Records shown Block Start

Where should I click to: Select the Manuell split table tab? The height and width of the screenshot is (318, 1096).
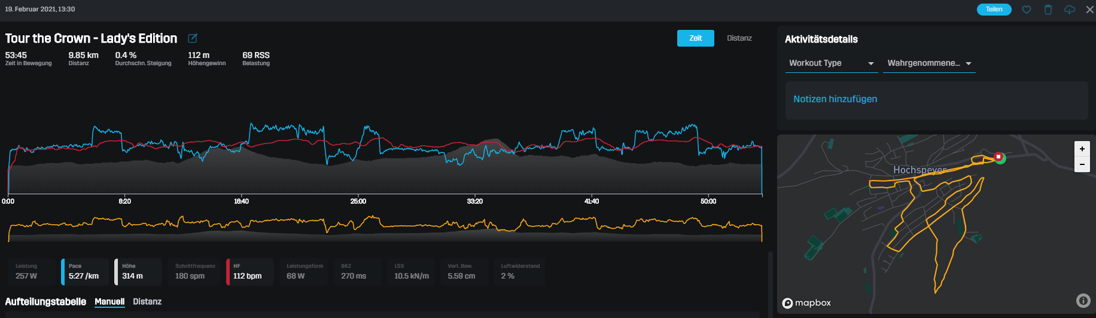pos(109,302)
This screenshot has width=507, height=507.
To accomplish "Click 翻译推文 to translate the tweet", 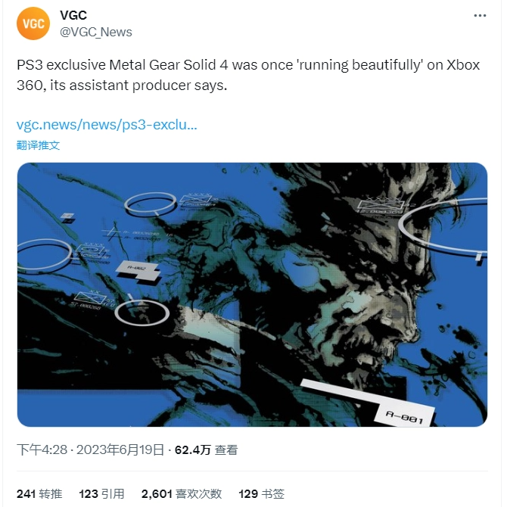I will (38, 145).
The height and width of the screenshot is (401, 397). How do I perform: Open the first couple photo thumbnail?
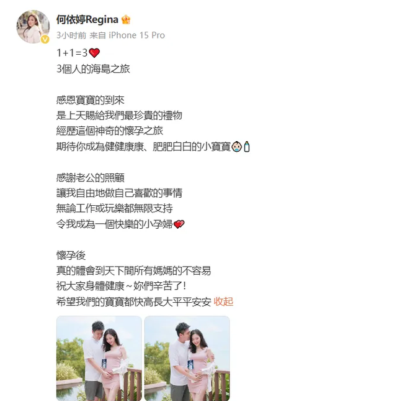[x=99, y=358]
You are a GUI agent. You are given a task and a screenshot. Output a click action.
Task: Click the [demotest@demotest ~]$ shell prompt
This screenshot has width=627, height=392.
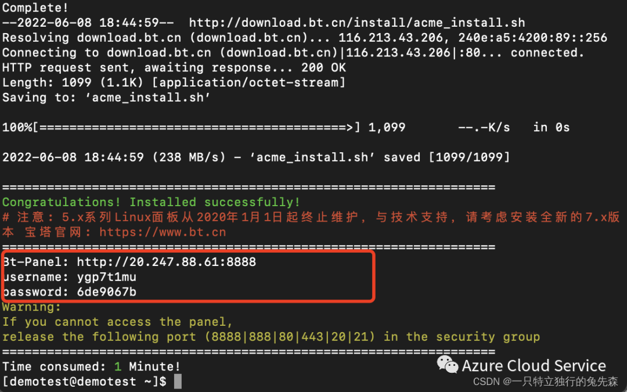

Records shown Block End

◆ Assignment ◆
Copy the final stretch of lines, starting at the one that holds "You are a GUI" and ending at the last line of the data, exactly; omit pictures.

◆ Solution to this problem ◆
You are a GUI agent. You are given a task and a screenshot. Output a click action.
Task: Click the [demotest@demotest ~]$ shell prompt
This screenshot has width=627, height=392.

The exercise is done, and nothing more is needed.